Dr. Shaw added: ‘This is very much an individualized therapy and in some ways is much smarter than a vaccine.
‘It is absolutely tailor-made for the patient. You couldn’t give this to the next patient in line because you wouldn’t expect it to work.
‘They may have some shared new antigens, but they probably have their own, very individual new antigens that are important to their tumor and therefore it is really personalized.’
Data from a smaller Phase 2 trial published in December showed that people with high-risk severe melanoma who received the shot alongside the MSD immunotherapy Keytruda were almost half (49 percent) more likely to die or have their cancer would return after three years than those who only received Keytruda.
Patients received one milligram of the mRNA vaccine every three weeks for up to nine doses, and 200 milligrams of Keytruda every three weeks for about a year (up to 18 doses).
The global Phase 3 trial will now include a wider range of patients, including at least 70 UK patients across eight centers including London, Manchester, Edinburgh and Leeds.
The therapy combination is also being tested in lung, bladder and kidney cancer.
He received a new anti-cancer injection in just eight weeks, which is tailor-made for the patient and tells the body to produce proteins to prevent deadly skin cancer from returning
Nurse Christian Medina gives patient Steve Young his first jab at University College London Hospital
The mRNA-based technology in this study is aimed at people who have already had high-risk melanomas removed
Vassiliki Karantza, associate vice president of MSD Research Laboratories, said: ‘This trial demonstrates our continued efforts to advance new treatment options for patients with melanoma and we look forward to expanding our extensive clinical development program to other tumor types.’

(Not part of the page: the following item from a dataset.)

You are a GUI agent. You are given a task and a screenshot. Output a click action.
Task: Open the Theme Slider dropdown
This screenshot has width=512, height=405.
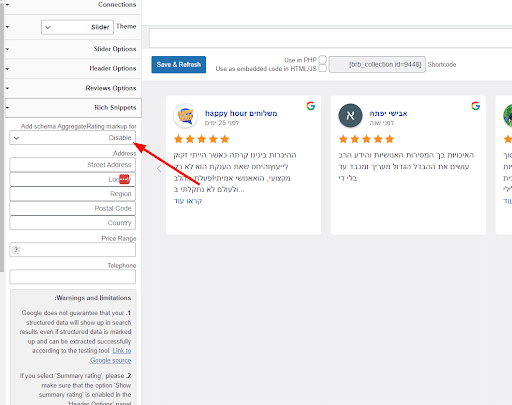coord(77,27)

Lawrence Young, professor of molecular oncology at the University of Warwick, who is not involved in the research, said: ‘This is one of the most exciting developments in modern cancer therapy.
‘Combining a personalized cancer vaccine to stimulate a specific immune response to the patient’s tumor, along with using an antibody to release the brakes on the body’s immune response, has already shown great promise in patients at who has had the original skin cancer (melanoma) removed.
‘The hope is that this approach can be extended to other cancers, such as those of the lung and colon.’